The password and user is send with postman and the token received is send to the WEB API also with postman, something like call localhost:5001/v1/test with the token pasted in option bearer token.

In the API Startup, in ConfigureServices I'm adding the lines below

services.AddAuthentication("Bearer")
    .AddIdentityServerAuthentication(options =>
    {
        options.Authority= "http://localhost:5000";
        options.ApiName= "api_resource";
        options.ApiSecret = "apiSecret";
    });

And I'm getting the Id of the user inside the controller as follows:

public async Task<IActionResult> Get(int id) {
    var discoveryClient = new DiscoveryClient("http://localhost:5000");
        var doc = await discoveryClient.GetAsync();


        var introspectionClient = new IntrospectionClient(
            doc.IntrospectionEndpoint,
            "api_resource",
            "apiSecret");

        var token= await HttpContext.GetTokenAsync("access_token");

        var response = await introspectionClient.SendAsync(
            new IntrospectionRequest { Token = token });

        var userId = response.Claims.Single(c => c.Type == "sub").Value;
}

The question itself is, am I using the right path to get the Id from the reference token?, because now It works but I don't want to miss anything, specially thinking that is a security concern.

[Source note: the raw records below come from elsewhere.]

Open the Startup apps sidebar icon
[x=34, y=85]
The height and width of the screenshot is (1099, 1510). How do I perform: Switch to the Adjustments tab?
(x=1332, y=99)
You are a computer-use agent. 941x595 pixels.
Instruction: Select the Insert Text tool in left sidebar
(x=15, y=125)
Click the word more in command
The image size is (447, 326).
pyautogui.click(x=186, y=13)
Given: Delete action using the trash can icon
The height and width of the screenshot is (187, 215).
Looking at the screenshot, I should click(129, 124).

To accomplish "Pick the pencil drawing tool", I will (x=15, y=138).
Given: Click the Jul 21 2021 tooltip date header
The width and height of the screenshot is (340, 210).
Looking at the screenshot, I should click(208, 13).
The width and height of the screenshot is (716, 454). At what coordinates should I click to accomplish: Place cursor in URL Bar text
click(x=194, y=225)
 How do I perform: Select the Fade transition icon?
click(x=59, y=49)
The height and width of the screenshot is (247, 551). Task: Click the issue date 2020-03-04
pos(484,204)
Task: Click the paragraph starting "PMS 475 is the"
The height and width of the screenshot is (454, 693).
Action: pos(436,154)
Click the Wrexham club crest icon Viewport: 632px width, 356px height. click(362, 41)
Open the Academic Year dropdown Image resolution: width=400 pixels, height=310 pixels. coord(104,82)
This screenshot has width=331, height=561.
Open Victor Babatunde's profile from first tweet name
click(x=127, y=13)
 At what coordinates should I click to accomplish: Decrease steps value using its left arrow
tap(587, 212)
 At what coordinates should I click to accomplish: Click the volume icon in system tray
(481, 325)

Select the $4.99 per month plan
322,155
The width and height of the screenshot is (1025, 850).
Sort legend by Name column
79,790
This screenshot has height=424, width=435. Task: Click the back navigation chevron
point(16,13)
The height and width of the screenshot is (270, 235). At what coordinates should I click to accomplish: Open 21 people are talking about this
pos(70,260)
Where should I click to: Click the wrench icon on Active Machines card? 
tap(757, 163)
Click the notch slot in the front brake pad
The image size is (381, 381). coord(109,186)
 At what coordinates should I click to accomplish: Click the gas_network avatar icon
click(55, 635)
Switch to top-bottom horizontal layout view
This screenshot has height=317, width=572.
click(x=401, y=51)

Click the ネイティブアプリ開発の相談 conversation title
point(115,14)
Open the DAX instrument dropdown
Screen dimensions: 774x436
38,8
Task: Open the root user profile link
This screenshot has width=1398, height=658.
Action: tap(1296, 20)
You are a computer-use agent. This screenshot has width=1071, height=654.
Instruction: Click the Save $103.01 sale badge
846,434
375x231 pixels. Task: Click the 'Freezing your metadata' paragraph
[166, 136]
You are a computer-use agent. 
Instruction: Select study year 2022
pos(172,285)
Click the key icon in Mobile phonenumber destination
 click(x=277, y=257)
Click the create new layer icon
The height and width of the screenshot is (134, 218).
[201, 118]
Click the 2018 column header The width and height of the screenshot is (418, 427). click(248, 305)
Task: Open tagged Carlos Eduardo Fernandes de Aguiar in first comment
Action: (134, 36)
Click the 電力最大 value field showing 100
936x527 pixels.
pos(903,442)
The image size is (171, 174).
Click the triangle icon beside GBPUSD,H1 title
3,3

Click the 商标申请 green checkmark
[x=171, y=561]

I'm asking also because I have seen anothers using

string userId = User.Claims.FirstOrDefault(c => c.Type == ClaimTypes.NameIdentifier).Value;

that is more straightforward but doesn't seems to fit with reference tokens.

Thanks in advance.

1
c#asp.net-coreidentityserver4asp.net-core-2.0
Sub or subject is the user id. You can use JwtClaimTypes.Subject , ClaimTypes.NameIdentifier and sometimes even schemas.xmlsoap.org/ws/2005/05/identity/claims/nameidentifier I think it depends upon how the token was parsed. However if sub works what you are doing is fine. - DaImTo

1 Answers

7
votes

Inside a controller action that is protected with an [Authorize] attribute you can simply get claims directly from the ClaimsPrinciple, without having to go through a manual discovery client. The claims principle is handily aliased simply with User inside your controllers.

I'm asking also because I have seen anothers using

string userId = User.Claims.FirstOrDefault(c => c.Type == ClaimTypes.NameIdentifier).Value;

that is more straightforward but doesn't seems to fit with reference tokens.

It works just fine with reference tokens. You should have no problems accessing the sub claim.

EDIT: As I mentioned in a comment below, I tend to use the standard JwtClaimTypes and create some extension methods on the ClaimsPrinciple, such as:

public static string GetSub(this ClaimsPrincipal principal)
{
    return principal?.FindFirst(x => x.Type.Equals(JwtClaimTypes.Subject))?.Value;
}

or 

public static string GetEmail(this ClaimsPrincipal principal)
{
    return principal?.FindFirst(x => x.Type.Equals(JwtClaimTypes.Email))?.Value; 
}

... so that within my protected actions I can simply use User.GetEmail() to get hold of claim values. It's worth stating the obvious, that any method for retrieving claim values will only work if the claims actually exist. i.e. asking for the ZoneInfo claim will not work unless that claim was requested as part of the token request in the first place.